Topeka A group that filed an ethics complaint accusing nine members of Congress of paying below-market rents to live in a Washington home affiliated with a Christian group opposes public servants openly practicing their Christian faith, said one of the accused lawmakers.
Rep. Jerry Moran, from Kansas, said Tuesday that the complaint filed by the government watchdog group The Citizens for Responsibility and Ethics in Washington, or CREW, was rooted in “a national effort to exclude matters of faith by public servants.”
The group said it asked the House and Senate ethics committees to look into whether the rent Moran and at least eight other members of Congress paid to live at the home was below market value. If it was, the group says, the discount could be considered an illegal gift.
The lawmakers, who include Republican Sen. Sam Brownback of Kansas, reportedly paid $950 to live in the home near the Capitol, which is owned by C Street Center Inc. and is affiliated with a Christian prayer group known as The Fellowship.

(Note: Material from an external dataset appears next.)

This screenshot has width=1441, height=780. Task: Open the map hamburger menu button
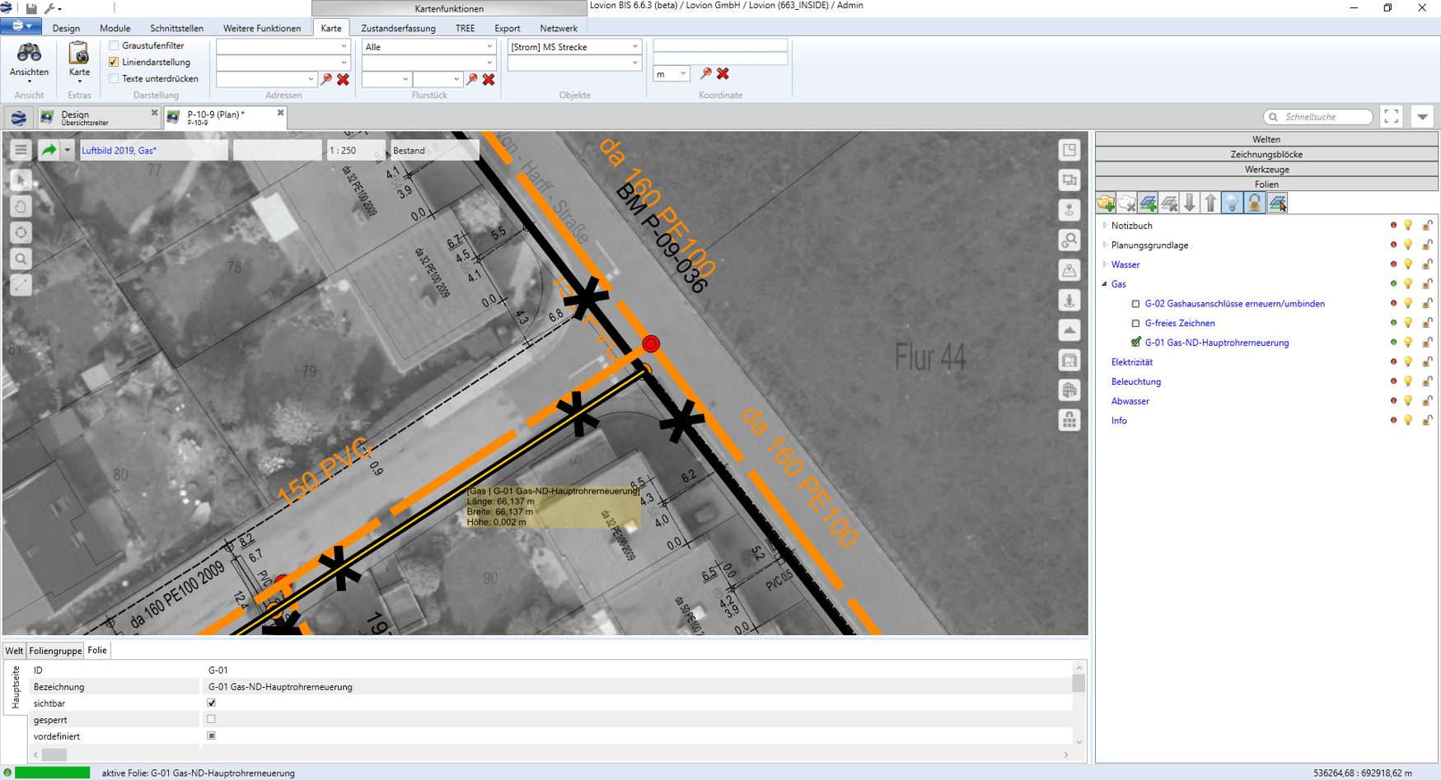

Moran, a Republican, said he began attending Bible study sessions at the home when he was first elected to Congress in 1996.
“I don’t think that my interest in studying the Bible with other colleagues of mine in Congress ought to be seen as anything but good or at least personal whether you think it’s good or bad it ought to be a decision I make as a member of Congress, as a human being,” he said.

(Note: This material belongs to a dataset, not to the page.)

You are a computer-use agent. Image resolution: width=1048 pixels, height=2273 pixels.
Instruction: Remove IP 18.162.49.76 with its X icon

Melanine Sloan, executive director of CREW, said the complaint is “not at all about religion.”
“It’s about fair market value of rent,” Sloan said. “That’s the issue. It’s a violation of the gift rule.”
Moran said rent at the home is based on sparse accommodations. He said he sleeps in a small bedroom on a bed he bought himself and that he shares a bathroom with other tenants.
Sloan said the house is valued at $1.8 million and is in a “fabulous location.” She said hefty rents would be needed to pay the mortgage.
“Spartan seems unlikely,” she said.
Brian Hart, a spokesman for Brownback, said last week that the senator lived at the home for less than a year before buying a condominium in 2003.
Also last week, a group called Clergy VOICE asked the IRS to investigate the tax implications of accepting lodging at the C Street house.